A reasonable jury could not conclude that the Postal Service created an obviously hazardous condition. It was not reasonably foreseeable to a postal employee that handing a patron a spray bottle of cleaning fluid would lead the patron to spray enough liquid into the air to create a slick spot, attempt to squash a bug midair, and then step onto and slip in that slick spot. Although it made little sense for the postal employee to hand Tucker a bottle of cleaning fluid to kill a flying bug, we cannot say that a reasonable employee would have regarded the handing over of the bottle to create a foreseeably hazardous condition. Id. Accordingly, the Postal Service did not breach its duty to Tucker.

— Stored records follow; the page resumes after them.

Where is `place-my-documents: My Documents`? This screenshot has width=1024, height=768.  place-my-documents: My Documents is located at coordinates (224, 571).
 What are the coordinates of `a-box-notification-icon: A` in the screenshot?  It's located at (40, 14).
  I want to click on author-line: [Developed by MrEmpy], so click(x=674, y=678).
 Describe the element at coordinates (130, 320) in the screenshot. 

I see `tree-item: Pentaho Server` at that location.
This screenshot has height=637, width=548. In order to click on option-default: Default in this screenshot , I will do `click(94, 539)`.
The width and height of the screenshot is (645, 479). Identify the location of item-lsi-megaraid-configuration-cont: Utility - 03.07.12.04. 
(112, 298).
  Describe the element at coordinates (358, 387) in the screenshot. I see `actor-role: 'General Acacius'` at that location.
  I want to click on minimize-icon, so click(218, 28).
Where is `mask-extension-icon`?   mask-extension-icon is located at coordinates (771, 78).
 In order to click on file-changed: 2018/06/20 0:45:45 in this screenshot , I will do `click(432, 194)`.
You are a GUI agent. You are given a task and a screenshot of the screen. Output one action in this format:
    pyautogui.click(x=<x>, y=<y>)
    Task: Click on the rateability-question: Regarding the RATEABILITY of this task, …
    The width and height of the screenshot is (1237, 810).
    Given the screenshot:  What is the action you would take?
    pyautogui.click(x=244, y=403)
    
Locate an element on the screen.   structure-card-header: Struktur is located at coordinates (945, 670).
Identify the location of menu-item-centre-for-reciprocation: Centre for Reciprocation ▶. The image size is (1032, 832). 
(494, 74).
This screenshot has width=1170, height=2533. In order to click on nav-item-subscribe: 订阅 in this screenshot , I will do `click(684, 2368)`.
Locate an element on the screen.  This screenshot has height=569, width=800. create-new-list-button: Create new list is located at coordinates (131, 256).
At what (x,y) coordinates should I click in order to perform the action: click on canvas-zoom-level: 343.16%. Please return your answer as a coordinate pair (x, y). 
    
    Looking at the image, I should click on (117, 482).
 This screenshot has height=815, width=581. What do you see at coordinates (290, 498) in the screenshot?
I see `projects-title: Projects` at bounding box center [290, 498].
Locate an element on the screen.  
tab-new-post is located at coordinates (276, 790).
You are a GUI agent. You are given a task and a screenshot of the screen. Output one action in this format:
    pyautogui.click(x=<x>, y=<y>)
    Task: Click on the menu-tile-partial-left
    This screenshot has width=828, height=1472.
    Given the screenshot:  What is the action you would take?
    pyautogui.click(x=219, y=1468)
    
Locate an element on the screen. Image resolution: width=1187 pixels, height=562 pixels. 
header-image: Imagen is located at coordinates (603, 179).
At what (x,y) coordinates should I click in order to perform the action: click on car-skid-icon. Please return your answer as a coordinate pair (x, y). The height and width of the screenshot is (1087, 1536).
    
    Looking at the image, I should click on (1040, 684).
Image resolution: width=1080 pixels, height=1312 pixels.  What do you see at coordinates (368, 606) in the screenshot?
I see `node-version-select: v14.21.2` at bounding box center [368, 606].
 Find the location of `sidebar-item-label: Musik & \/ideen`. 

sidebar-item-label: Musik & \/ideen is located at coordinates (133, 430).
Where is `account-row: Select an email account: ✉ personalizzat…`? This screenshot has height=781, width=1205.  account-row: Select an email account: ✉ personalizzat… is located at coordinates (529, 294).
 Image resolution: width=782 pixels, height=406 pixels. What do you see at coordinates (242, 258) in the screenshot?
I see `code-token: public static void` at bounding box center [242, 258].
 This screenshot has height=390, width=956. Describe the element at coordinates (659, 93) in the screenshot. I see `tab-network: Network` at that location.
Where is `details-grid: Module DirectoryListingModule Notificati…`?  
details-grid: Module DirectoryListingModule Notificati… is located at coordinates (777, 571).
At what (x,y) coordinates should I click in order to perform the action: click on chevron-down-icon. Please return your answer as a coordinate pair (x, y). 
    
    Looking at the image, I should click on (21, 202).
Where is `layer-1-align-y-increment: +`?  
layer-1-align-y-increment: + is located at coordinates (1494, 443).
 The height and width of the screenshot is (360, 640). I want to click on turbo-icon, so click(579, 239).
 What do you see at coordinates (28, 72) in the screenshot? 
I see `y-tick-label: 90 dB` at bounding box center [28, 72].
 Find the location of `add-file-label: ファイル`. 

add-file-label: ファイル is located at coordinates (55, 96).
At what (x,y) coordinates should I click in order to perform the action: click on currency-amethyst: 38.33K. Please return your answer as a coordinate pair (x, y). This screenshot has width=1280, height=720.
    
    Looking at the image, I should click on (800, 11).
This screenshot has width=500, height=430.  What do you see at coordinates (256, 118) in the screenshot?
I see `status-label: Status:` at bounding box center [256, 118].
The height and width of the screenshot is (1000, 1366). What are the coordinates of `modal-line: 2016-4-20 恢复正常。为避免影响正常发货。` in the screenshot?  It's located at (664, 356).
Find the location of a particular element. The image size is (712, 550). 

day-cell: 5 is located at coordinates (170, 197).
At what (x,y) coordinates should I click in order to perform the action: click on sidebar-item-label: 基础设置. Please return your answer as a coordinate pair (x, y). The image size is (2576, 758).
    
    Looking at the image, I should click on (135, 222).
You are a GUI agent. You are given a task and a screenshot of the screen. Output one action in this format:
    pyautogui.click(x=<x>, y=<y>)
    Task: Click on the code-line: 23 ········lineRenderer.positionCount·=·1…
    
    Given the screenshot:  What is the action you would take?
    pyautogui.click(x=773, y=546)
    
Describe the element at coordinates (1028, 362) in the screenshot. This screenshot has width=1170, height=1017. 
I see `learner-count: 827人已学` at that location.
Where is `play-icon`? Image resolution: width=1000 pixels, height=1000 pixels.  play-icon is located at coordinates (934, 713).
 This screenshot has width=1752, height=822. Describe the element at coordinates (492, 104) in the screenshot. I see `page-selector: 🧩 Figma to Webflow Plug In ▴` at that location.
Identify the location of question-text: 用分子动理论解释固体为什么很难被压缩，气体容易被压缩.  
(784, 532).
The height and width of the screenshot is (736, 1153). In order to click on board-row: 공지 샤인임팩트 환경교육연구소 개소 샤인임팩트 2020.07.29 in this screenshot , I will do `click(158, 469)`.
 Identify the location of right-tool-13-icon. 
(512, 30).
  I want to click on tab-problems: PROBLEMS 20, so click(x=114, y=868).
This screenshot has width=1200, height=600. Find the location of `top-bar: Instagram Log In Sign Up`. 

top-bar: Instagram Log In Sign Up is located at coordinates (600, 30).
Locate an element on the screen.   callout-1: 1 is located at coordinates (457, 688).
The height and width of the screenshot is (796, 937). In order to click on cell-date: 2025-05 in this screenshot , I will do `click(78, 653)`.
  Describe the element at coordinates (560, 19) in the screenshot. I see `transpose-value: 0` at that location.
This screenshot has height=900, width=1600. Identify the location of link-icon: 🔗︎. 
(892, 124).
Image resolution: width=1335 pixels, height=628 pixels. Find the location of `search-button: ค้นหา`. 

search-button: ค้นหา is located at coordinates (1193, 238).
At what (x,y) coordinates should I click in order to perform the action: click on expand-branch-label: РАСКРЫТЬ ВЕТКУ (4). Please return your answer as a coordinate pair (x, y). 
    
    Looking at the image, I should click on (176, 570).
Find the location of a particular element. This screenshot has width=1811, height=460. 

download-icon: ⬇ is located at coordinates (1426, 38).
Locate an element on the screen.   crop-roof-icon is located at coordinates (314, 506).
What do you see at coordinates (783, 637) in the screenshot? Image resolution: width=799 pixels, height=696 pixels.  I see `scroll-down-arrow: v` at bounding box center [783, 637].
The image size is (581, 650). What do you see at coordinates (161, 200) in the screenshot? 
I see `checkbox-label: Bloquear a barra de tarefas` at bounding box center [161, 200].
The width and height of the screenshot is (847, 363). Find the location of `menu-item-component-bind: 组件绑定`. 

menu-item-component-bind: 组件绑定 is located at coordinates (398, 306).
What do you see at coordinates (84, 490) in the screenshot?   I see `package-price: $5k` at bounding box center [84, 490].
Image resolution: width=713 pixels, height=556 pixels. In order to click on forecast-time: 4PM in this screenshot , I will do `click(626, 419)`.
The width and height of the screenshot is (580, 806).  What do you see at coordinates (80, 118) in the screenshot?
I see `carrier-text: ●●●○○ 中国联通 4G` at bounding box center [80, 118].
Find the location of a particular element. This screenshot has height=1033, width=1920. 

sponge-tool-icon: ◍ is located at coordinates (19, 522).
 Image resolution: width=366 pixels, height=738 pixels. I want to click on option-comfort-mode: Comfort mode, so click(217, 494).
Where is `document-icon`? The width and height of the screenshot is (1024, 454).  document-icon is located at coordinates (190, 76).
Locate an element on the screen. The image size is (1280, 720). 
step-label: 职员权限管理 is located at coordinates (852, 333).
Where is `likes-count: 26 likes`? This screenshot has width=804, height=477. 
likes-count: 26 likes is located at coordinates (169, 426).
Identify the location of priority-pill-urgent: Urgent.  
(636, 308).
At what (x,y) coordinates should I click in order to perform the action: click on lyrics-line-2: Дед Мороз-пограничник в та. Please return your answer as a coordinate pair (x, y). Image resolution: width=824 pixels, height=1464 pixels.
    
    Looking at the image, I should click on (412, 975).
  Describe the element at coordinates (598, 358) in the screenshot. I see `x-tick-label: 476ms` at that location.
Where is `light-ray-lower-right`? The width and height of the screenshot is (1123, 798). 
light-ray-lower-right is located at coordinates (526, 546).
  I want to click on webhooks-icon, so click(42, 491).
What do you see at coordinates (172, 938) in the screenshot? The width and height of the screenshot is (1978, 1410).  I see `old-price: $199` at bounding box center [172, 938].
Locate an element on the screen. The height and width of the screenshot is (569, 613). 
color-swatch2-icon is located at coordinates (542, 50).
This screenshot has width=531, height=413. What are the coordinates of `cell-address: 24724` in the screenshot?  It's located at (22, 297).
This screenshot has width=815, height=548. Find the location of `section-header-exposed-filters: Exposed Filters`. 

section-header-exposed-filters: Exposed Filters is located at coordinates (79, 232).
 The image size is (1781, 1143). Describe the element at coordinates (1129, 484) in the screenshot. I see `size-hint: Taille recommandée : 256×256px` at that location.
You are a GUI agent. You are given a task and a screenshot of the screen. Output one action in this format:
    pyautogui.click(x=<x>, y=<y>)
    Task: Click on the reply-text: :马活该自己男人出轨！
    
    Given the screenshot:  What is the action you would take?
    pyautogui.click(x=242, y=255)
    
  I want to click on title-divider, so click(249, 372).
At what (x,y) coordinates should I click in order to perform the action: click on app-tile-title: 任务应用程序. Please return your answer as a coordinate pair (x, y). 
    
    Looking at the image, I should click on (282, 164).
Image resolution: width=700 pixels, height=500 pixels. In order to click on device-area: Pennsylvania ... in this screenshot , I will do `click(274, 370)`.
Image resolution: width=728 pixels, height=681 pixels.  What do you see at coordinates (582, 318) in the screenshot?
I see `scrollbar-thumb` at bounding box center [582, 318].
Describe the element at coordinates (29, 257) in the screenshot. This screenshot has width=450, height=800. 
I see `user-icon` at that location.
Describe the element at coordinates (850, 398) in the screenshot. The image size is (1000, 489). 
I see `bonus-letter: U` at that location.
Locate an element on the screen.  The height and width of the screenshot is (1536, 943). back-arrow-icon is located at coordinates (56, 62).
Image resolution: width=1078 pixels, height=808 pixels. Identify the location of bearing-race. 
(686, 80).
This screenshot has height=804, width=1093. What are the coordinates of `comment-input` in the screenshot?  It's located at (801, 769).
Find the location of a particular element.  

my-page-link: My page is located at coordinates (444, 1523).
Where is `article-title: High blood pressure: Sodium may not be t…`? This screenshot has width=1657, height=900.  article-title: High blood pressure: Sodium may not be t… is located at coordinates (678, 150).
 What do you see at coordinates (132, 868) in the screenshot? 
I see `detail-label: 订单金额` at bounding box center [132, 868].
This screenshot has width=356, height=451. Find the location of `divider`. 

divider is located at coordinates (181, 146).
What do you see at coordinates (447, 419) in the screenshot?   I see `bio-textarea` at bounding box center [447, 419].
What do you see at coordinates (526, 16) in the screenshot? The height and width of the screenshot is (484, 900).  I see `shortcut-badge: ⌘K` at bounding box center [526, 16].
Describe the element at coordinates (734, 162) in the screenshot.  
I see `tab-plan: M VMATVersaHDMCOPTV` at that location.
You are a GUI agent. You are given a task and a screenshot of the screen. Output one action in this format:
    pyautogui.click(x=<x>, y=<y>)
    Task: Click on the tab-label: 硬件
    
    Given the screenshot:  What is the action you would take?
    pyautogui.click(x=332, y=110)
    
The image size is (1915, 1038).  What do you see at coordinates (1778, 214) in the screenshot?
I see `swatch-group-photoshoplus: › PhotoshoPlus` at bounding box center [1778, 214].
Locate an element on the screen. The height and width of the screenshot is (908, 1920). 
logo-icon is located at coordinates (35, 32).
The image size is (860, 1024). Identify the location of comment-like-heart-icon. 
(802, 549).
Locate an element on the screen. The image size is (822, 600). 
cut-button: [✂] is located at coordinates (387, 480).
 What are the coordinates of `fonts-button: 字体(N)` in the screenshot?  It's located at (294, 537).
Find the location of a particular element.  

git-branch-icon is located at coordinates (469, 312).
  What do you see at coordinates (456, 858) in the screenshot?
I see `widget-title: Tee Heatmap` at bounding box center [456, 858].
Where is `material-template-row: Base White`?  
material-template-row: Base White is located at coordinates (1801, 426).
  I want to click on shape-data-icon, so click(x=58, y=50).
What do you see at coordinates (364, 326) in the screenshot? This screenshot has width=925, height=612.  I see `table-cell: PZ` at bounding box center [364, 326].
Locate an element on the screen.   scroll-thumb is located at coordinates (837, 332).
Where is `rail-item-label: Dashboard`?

Tucker argues that the district court improperly reached foreseeability sua sponte and should only have considered the issue of the Postal Service's notice of the dangerous condition. We disagree. Foreseeability was properly before the district court because Connecticut law treats a defendant's affirmative act creating a condition as an aspect of notice. See id. (“Rather than acting as an alternative to notice, the affirmative act rule allows an inference of notice when circumstantial evidence shows that the defendant knew or should have known of the dangerous condition because it was a foreseeably hazardous one that the defendant itself created.”).

We have considered Tucker's remaining arguments and conclude they are without merit. For the reasons stated herein, the judgment of the district court is AFFIRMED.